# Given entries
────
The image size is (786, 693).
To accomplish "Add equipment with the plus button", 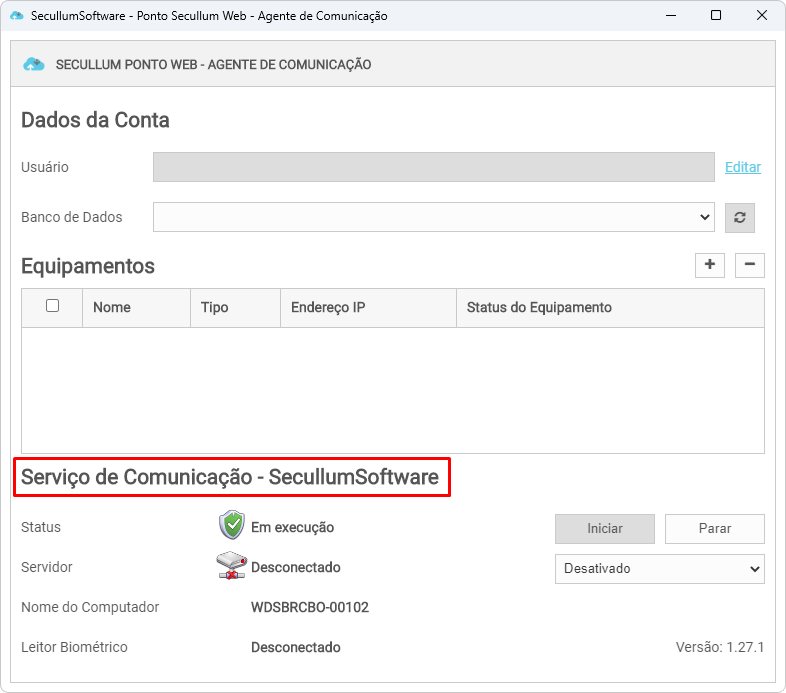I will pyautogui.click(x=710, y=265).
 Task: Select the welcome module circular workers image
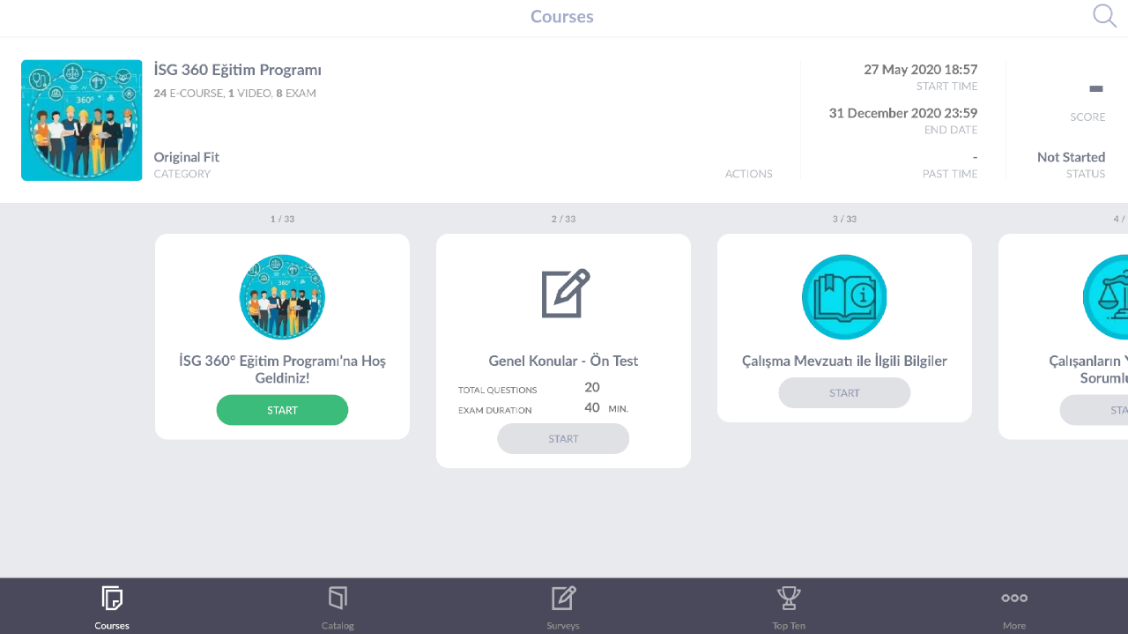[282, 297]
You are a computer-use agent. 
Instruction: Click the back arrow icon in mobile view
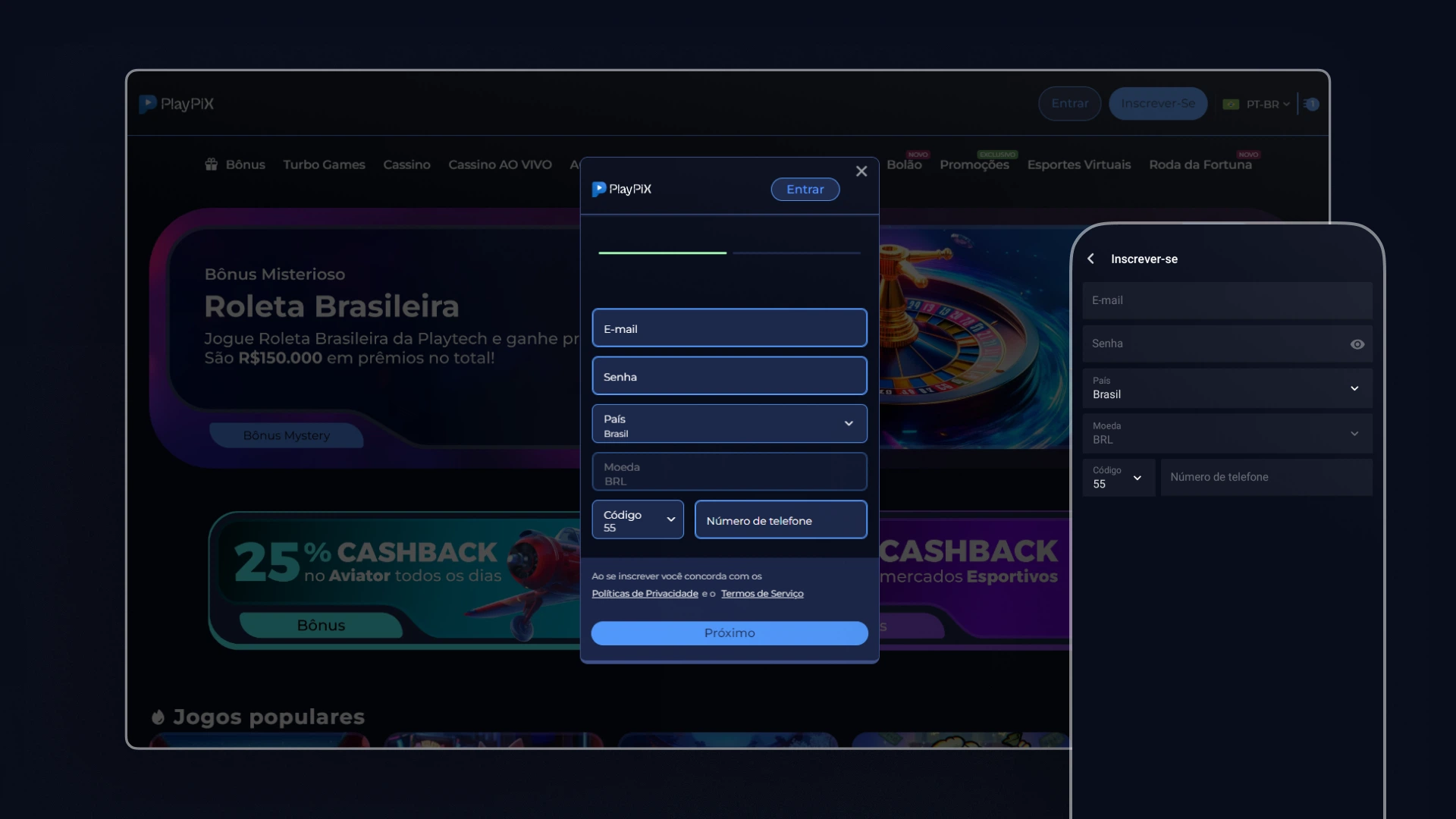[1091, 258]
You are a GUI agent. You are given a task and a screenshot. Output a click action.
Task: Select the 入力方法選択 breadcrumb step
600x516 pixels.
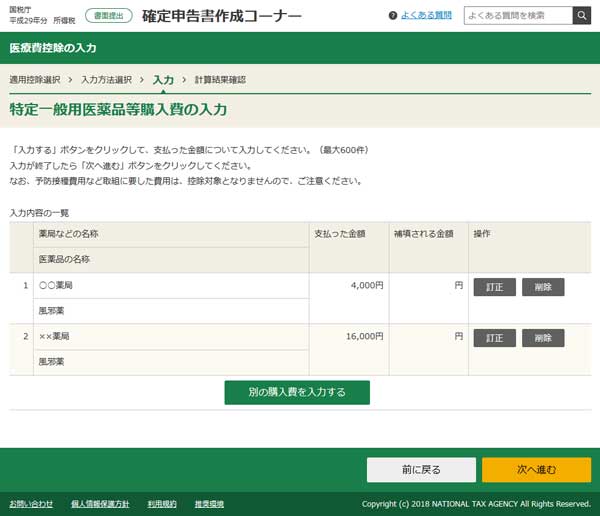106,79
────
# Task item
For this copy, leave pictures out and reproduce the lines from the one bearing "Task: Select the 入力方法選択 breadcrumb step" through the final line of the listing above, both ends included.

# Task answer
Task: Select the 入力方法選択 breadcrumb step
600x516 pixels.
106,79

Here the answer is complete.